§ **ASSIGNMENT**: Repeat the data precisely as given.

§ **GIVEN ENTRIES**:
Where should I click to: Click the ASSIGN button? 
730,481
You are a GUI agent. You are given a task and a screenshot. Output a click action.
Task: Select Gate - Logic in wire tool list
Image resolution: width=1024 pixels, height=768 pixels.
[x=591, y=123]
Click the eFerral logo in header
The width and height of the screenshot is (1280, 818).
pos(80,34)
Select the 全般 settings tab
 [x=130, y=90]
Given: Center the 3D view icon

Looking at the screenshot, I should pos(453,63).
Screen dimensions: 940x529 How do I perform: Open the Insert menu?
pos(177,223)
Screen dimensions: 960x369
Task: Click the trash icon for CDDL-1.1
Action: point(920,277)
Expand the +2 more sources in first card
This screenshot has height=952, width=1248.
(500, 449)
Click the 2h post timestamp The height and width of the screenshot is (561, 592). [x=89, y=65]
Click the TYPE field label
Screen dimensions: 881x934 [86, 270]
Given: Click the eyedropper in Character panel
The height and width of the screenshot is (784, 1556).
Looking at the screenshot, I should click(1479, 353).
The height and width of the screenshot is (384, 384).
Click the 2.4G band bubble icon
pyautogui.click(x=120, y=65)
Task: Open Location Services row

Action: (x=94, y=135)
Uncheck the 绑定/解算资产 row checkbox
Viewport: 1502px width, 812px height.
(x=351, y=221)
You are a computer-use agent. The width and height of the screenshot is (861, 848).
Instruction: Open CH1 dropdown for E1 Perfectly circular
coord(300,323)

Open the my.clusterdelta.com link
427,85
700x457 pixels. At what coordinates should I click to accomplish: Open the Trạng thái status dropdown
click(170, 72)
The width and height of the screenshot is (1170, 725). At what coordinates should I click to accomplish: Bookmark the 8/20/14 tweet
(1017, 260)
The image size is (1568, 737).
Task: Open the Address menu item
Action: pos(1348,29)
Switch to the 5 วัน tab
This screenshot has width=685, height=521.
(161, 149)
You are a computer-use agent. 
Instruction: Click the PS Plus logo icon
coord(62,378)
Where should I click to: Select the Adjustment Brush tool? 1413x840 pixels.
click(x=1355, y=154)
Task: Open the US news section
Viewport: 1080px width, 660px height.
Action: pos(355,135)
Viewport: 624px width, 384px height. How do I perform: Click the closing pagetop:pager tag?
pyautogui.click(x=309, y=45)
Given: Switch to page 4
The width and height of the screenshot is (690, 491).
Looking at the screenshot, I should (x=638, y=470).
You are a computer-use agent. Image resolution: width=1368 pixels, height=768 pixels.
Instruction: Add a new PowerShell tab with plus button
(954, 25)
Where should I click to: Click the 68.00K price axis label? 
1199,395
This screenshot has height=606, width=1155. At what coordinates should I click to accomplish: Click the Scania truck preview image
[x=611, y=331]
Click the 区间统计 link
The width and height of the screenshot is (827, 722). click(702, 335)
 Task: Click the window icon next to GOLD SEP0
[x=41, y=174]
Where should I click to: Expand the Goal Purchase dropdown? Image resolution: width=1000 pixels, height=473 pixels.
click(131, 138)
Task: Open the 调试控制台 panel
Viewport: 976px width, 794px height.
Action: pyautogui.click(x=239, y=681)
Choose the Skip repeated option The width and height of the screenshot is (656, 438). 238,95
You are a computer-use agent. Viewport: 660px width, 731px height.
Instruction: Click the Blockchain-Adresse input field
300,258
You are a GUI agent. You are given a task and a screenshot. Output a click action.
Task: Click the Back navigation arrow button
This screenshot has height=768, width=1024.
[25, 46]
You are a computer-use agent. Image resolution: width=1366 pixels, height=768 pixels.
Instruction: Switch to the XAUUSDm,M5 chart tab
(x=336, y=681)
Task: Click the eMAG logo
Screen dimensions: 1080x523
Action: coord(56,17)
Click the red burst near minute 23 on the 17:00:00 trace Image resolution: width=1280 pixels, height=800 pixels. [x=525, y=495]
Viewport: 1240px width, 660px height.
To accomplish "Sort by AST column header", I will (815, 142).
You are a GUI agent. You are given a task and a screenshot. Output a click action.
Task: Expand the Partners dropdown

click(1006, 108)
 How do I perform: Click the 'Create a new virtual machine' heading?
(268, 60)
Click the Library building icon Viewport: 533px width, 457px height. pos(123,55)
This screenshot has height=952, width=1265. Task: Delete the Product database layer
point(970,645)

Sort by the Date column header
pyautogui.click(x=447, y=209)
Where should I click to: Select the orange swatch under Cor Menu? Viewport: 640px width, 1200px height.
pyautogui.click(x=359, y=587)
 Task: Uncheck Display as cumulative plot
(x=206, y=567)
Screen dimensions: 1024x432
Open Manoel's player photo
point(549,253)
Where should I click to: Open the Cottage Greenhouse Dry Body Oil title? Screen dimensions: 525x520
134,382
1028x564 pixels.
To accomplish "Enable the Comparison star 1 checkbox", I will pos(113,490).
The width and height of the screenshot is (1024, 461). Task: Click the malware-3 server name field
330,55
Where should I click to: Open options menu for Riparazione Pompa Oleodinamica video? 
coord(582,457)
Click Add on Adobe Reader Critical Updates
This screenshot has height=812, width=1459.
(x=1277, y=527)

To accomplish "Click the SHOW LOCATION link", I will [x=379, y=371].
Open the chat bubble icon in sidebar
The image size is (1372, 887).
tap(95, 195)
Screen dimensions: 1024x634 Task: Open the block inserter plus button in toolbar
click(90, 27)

§ **SOLUTION TO THIS PROBLEM**:
Where should I click to: Click the ASSIGN button? 
730,481
You are a GUI agent. You are given a task and a screenshot. Output a click action.
Task: Select Gate - Logic in wire tool list
Image resolution: width=1024 pixels, height=768 pixels.
[x=591, y=123]
Click the eFerral logo in header
The width and height of the screenshot is (1280, 818).
pos(80,34)
Select the 全般 settings tab
 [x=130, y=90]
Given: Center the 3D view icon

Looking at the screenshot, I should pos(453,63).
Screen dimensions: 940x529 How do I perform: Open the Insert menu?
pos(177,223)
Screen dimensions: 960x369
Task: Click the trash icon for CDDL-1.1
Action: point(920,277)
Expand the +2 more sources in first card
This screenshot has height=952, width=1248.
(500, 449)
Click the 2h post timestamp The height and width of the screenshot is (561, 592). [x=89, y=65]
Click the TYPE field label
Screen dimensions: 881x934 [86, 270]
Given: Click the eyedropper in Character panel
The height and width of the screenshot is (784, 1556).
Looking at the screenshot, I should click(1479, 353).
The height and width of the screenshot is (384, 384).
Click the 2.4G band bubble icon
pyautogui.click(x=120, y=65)
Task: Open Location Services row

Action: (x=94, y=135)
Uncheck the 绑定/解算资产 row checkbox
Viewport: 1502px width, 812px height.
(x=351, y=221)
You are a computer-use agent. The width and height of the screenshot is (861, 848).
Instruction: Open CH1 dropdown for E1 Perfectly circular
coord(300,323)

Open the my.clusterdelta.com link
427,85
700x457 pixels. At what coordinates should I click to accomplish: Open the Trạng thái status dropdown
click(170, 72)
The width and height of the screenshot is (1170, 725). At what coordinates should I click to accomplish: Bookmark the 8/20/14 tweet
(1017, 260)
The image size is (1568, 737).
Task: Open the Address menu item
Action: pos(1348,29)
Switch to the 5 วัน tab
This screenshot has width=685, height=521.
(161, 149)
You are a computer-use agent. 
Instruction: Click the PS Plus logo icon
coord(62,378)
Where should I click to: Select the Adjustment Brush tool? 1413x840 pixels.
click(x=1355, y=154)
Task: Open the US news section
Viewport: 1080px width, 660px height.
Action: pos(355,135)
Viewport: 624px width, 384px height. How do I perform: Click the closing pagetop:pager tag?
pyautogui.click(x=309, y=45)
Given: Switch to page 4
The width and height of the screenshot is (690, 491).
Looking at the screenshot, I should (x=638, y=470).
You are a computer-use agent. Image resolution: width=1368 pixels, height=768 pixels.
Instruction: Add a new PowerShell tab with plus button
(954, 25)
Where should I click to: Click the 68.00K price axis label? 
1199,395
This screenshot has height=606, width=1155. At what coordinates should I click to accomplish: Click the Scania truck preview image
[x=611, y=331]
Click the 区间统计 link
The width and height of the screenshot is (827, 722). click(702, 335)
 Task: Click the window icon next to GOLD SEP0
[x=41, y=174]
Where should I click to: Expand the Goal Purchase dropdown? Image resolution: width=1000 pixels, height=473 pixels.
click(131, 138)
Task: Open the 调试控制台 panel
Viewport: 976px width, 794px height.
Action: pyautogui.click(x=239, y=681)
Choose the Skip repeated option The width and height of the screenshot is (656, 438). 238,95
You are a computer-use agent. Viewport: 660px width, 731px height.
Instruction: Click the Blockchain-Adresse input field
300,258
You are a GUI agent. You are given a task and a screenshot. Output a click action.
Task: Click the Back navigation arrow button
This screenshot has height=768, width=1024.
[25, 46]
You are a computer-use agent. Image resolution: width=1366 pixels, height=768 pixels.
Instruction: Switch to the XAUUSDm,M5 chart tab
(x=336, y=681)
Task: Click the eMAG logo
Screen dimensions: 1080x523
Action: coord(56,17)
Click the red burst near minute 23 on the 17:00:00 trace Image resolution: width=1280 pixels, height=800 pixels. [x=525, y=495]
Viewport: 1240px width, 660px height.
To accomplish "Sort by AST column header", I will (815, 142).
You are a GUI agent. You are given a task and a screenshot. Output a click action.
Task: Expand the Partners dropdown

click(1006, 108)
 How do I perform: Click the 'Create a new virtual machine' heading?
(268, 60)
Click the Library building icon Viewport: 533px width, 457px height. pos(123,55)
This screenshot has height=952, width=1265. Task: Delete the Product database layer
point(970,645)

Sort by the Date column header
pyautogui.click(x=447, y=209)
Where should I click to: Select the orange swatch under Cor Menu? Viewport: 640px width, 1200px height.
pyautogui.click(x=359, y=587)
 Task: Uncheck Display as cumulative plot
(x=206, y=567)
Screen dimensions: 1024x432
Open Manoel's player photo
point(549,253)
Where should I click to: Open the Cottage Greenhouse Dry Body Oil title? Screen dimensions: 525x520
134,382
1028x564 pixels.
To accomplish "Enable the Comparison star 1 checkbox", I will pos(113,490).
The width and height of the screenshot is (1024, 461). Task: Click the malware-3 server name field
330,55
Where should I click to: Open options menu for Riparazione Pompa Oleodinamica video? 
coord(582,457)
Click Add on Adobe Reader Critical Updates
This screenshot has height=812, width=1459.
(x=1277, y=527)

To accomplish "Click the SHOW LOCATION link", I will [x=379, y=371].
Open the chat bubble icon in sidebar
The image size is (1372, 887).
tap(95, 195)
Screen dimensions: 1024x634 Task: Open the block inserter plus button in toolbar
click(90, 27)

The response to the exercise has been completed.